Быстро сообразив, что им самим не справиться, Волчонок оставил Лисенка пытаться что-то предпринять (напрямую следуя природным инстинктам, девочка старалась обхватить ноги мужчины и приподнять тело, но ее сил, разумеется, не хватало) и побежал к матери. Всем остальным пришлось бы что-то объяснять словами, а это было невозможно, так как от крайнего волнения вся звериная троица начисто теряла дар речи. Едва взглянув на сына, полураздетая, растрепанная Элайджа огненным языком выметнулась во двор, вслед за Волчонком, шибанувшись лбом об низкую притолоку, вбежала в амбар. Обозрев представившуюся картину, глухо зарычала, бросилась к еще дергающемуся телу, отшвырнула дочь и далее действовала не только с неженской, но и, казалось, вообще нечеловеческой силой. Волчонок, у которого хватило ума прихватить из дома нож, полез на полки. За ним ловко поползла вылезшая откуда-то Зайчонок. Лисенок молча забилась в угол и сидела там, скорчившись и приложив ладонь к правому глазу.

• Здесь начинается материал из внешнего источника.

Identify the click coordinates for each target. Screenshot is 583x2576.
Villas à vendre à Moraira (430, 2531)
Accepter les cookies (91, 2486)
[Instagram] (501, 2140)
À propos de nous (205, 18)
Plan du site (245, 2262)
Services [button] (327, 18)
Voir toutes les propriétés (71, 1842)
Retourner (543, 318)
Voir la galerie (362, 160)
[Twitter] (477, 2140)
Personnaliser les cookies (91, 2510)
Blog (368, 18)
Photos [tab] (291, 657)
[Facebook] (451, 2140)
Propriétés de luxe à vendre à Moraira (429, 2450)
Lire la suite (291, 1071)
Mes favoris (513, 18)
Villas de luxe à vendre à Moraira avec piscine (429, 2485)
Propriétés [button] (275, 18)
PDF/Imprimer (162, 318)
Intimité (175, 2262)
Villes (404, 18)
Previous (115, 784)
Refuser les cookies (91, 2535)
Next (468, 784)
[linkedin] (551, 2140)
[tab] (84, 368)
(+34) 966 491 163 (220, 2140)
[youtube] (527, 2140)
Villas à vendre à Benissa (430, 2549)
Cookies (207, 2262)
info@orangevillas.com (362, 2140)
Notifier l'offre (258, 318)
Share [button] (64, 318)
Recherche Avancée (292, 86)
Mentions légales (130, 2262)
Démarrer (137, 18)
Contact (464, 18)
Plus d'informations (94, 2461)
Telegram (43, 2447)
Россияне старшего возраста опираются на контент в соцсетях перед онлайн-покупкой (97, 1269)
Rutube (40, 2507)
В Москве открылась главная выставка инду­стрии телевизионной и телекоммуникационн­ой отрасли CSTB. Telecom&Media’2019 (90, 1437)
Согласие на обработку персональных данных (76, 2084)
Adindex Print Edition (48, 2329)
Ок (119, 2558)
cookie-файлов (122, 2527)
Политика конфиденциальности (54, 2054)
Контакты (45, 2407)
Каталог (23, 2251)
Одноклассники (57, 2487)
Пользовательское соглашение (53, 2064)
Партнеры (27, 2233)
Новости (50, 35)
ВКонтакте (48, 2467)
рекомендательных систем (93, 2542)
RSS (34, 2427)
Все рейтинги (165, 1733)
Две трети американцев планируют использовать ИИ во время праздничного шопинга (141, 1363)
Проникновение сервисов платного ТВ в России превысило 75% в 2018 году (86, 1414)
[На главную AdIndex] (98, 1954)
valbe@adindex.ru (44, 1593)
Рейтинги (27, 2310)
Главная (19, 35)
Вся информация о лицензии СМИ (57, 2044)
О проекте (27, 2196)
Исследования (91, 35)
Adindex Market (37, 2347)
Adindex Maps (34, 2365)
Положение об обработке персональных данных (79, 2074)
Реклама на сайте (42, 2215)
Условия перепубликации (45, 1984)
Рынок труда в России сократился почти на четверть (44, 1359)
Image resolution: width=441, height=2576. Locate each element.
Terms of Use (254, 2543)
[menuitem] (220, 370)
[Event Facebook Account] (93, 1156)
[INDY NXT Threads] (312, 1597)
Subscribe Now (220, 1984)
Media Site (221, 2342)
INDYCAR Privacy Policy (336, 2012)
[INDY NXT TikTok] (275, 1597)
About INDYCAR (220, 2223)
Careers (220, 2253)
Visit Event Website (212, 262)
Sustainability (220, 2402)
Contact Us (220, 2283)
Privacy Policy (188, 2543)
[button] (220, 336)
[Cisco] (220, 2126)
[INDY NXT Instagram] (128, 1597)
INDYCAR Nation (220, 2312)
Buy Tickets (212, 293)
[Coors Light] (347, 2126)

В свой дом Элайджа несла Измайлова на руках. Волчонок и Лисенок только слегка придерживали ноги. Зайчонок осталась в амбаре. Лежа на животе на широкой полке, она заглядывала под глиняный черепок и терпеливо совала туда огрызок пропитанного маслом оладья. Пахло необыкновенно вкусно, однако мышонок все еще сомневался.

Жизнь возвращалась в виде боли. Кроме шеи и горла, особенно почему-то болели скрученные судорогой икры ног. Измайлов старался терпеть, кусал губы, слизывал и проглатывал выступающую кровь. Хотелось пить, но сказать об этом было невозможно. Прохладная, приятно тяжелая ладонь гладила лоб и слипшиеся волосы. Затылок лежал на чем-то мягком и теплом, живом.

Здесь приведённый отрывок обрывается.